In the United States, a growing body of research shows that the suffering of poor children during the pandemic was compounded by the fact that their schools were more likely to remain closed than schools serving higher-income students. This left poor students more dependent on online education. A recent analysis by the National Center for Research on Education Access and Choice found that schools in districts with higher percentages of Black and Latino children were more likely to have remote schooling and that, with all other things being equal, districts with more people living in poverty “were more likely to have remote instruction.”
Remote instruction was clearly a factor in driving what researchers call disenrollment. For example, research by Thomas S. Dee, a professor at Stanford University, and his associates finds that schools that went strictly remote experienced a 42 percent increase in disenrollment compared with those that offered full-time in-person learning.
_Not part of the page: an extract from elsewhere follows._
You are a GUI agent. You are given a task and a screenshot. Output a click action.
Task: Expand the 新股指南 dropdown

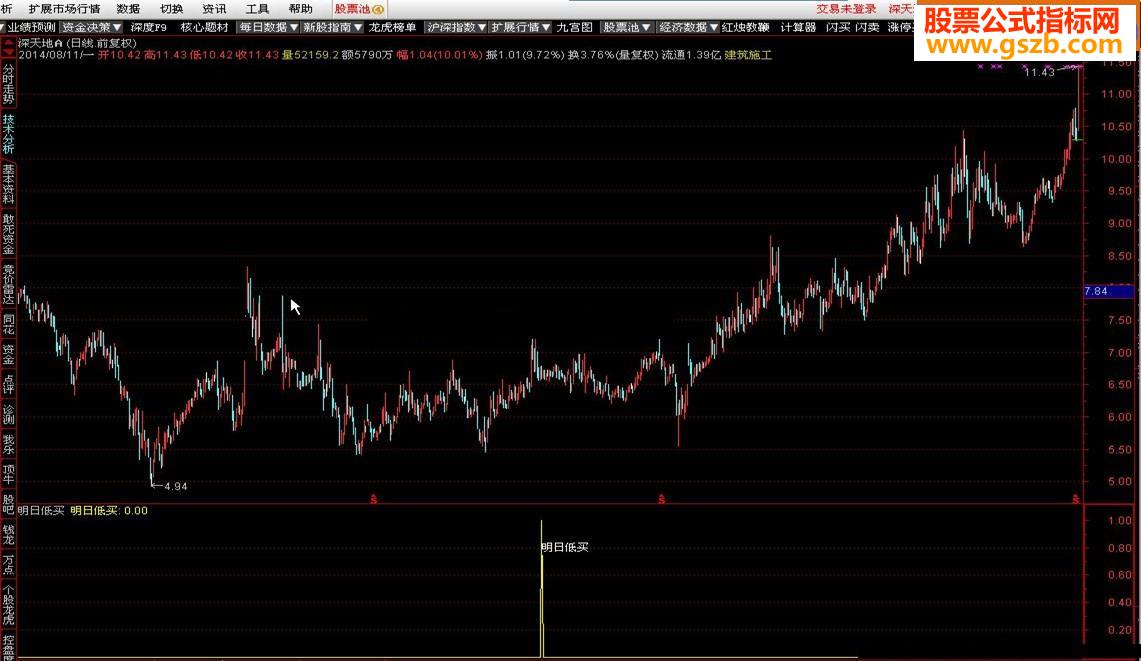coord(332,27)
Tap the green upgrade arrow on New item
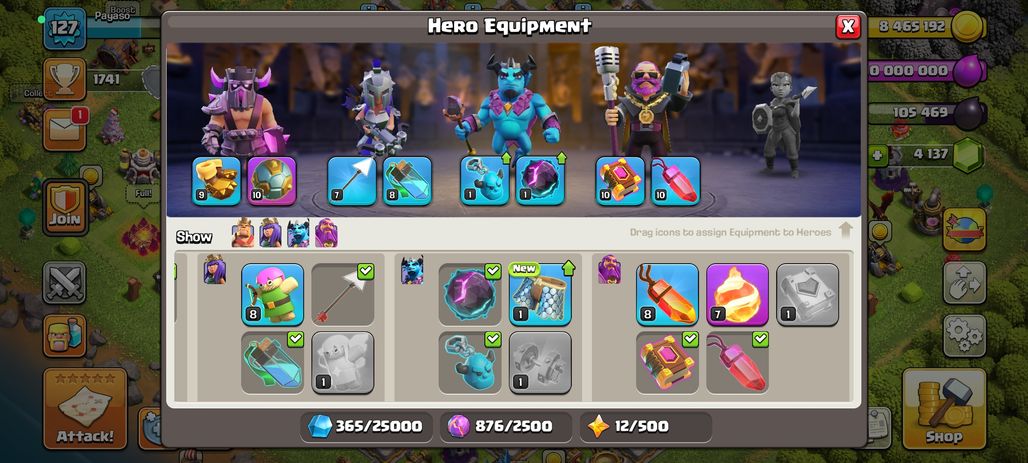 click(x=568, y=268)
Beyond that, as The Times recently reported, more than a million children who had been expected to enroll in local schools did not show up, either in person or online: “The missing students were concentrated in the younger grades, with the steepest drop in kindergarten — more than 340,000 students.”
Under the best of circumstances, this means that some of the country’s most vulnerable children will begin first grade without the benefit of having had a crucial preparatory year. Under a more ominous scenario, some of the children who lost connection to school in the upper grades may not return to class at all unless districts make a concerted effort to bring them back into the fold.
The learning catastrophe that has befallen the country’s most vulnerable children will take longer than one academic year to remedy. For starters, states and localities will need to create intensive plans for helping children catch up while moving them through new academic material and to devise systems for measuring progress toward clearly stated goals. This project will not be easy to accomplish. But pretending that everything is fine — and that no extraordinary measures are needed — is a recipe for disaster.